La Corea del Nord ha aperto al dialogo grazie alla pressione della Cina; Pechino ha già commentato la decisione di Trump? Come reagirà?
Pechino non ha commentato ma è chiaramente la grande sconfitta di questa partita. Già alcuni commentatori americani dicono che l’irrigidimento di Kim davanti alle manovre militari sarebbe arrivato su suggerimento di Pechino, dopo il secondo vertice tra Xi e Kim a Dalian. Cioè a dire: se si fa la pace con la Nord Corea, gli Usa la fanno nonostante la Cina. Questo significa che viene meno quello che in passato era il dividendo nascosto maggiore della trattativa ovvero un avvicinamento tra Washington e Pechino. Paradossalmente oggi questo è il punto vero: vertice o non vertice, pace o non pace in Corea, Pechino è il cattivo di questo dramma. Date poi le tensioni profonde tra Washington e Pechino su tanti campi ciò vuol dire che è in Cina che vedremo la vera tensione aumentare nei prossimi mesi.
Nello stesso giorno in cui Trump sospende il vertice, è stato smantellato il sito ufficiale nucleare nordcoreano: sembra che Kim Jong-un abbia preso seriamente e onestamente l’impegno alla denuclearizazione. O c’è qualcosa che non sappiamo?

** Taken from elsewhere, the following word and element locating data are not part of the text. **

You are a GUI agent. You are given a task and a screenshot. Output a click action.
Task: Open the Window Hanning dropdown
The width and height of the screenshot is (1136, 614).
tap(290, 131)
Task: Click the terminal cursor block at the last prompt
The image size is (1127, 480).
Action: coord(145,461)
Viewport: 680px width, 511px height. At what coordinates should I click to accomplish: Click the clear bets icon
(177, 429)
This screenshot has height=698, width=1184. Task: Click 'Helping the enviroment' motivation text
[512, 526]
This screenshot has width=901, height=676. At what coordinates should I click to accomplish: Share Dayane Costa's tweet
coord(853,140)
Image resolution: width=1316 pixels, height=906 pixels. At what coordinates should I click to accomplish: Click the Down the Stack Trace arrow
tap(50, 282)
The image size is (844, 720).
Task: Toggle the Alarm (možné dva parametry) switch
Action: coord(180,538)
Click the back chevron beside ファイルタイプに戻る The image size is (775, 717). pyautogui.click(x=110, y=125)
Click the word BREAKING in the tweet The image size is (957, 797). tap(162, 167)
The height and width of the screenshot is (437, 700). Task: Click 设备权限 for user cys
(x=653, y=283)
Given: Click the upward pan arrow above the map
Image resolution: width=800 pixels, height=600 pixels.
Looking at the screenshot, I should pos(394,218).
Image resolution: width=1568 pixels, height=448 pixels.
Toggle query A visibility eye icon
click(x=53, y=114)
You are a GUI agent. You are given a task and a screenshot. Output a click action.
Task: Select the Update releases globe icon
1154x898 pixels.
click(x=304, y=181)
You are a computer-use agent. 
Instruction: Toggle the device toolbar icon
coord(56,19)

I giornalisti americani a Pyongyang dicono di avere consegnato loro il messaggio di Trump ai funzionari nordcoreani. Questi sono rimasti basiti, e si sono attaccati al telefono. Quindi pare che effettivamente siano stati presi di sorpresa. Il che ci porta a dire che oggi in questa trattativa non è solo Pyongyang a essere imprevedibile, lo è anche Trump. Il che significa moltiplicare i rischi.
Nel suo messaggio Trump si dichiara disponibile a fare il summit se la Nord Corea cambierà atteggiamento. Ci sono i margini per riaprire il dialogo?
Trump è ancora aperto verso Pyongyang, ma con grande cortesia dice a Kim: la trattativa si fa alle mie condizioni, non alle vostre, oppure non si fa. Ora Kim può fare due cose: o piegarsi o fare il duro. In entrambi i casi esce sconfitto. Ciò lo indebolisce anche al suo interno. In passato questo avrebbe significato automaticamente un indurimento di Pyongyang. Oggi non è detto. Se la Nord Corea si irrigidisce, Washington pretenderà sanzioni feroci contro il Nord da tutti e punirà chiunque non si allinei, a cominciare dalla Cina.
In che modo?
Pechino è disposta a entrare oggi in rotta di collisione con gli Usa per Pyongyang? Ad oggi è improbabile. Quindi la Nord Corea è davvero molto più sola e in difficoltà. Se la Nord Corea si piega può contare sulla magnanimità di Washington, suggerisce Trump, sottolineando che questo vorrà dire generosità e non concessioni strappate dal Nord sulla punta delle loro baionette. La Cina in tutto questo, con una resa, avrebbe guadagnato qualche mese, e capito davvero l’aria che tira a Washington.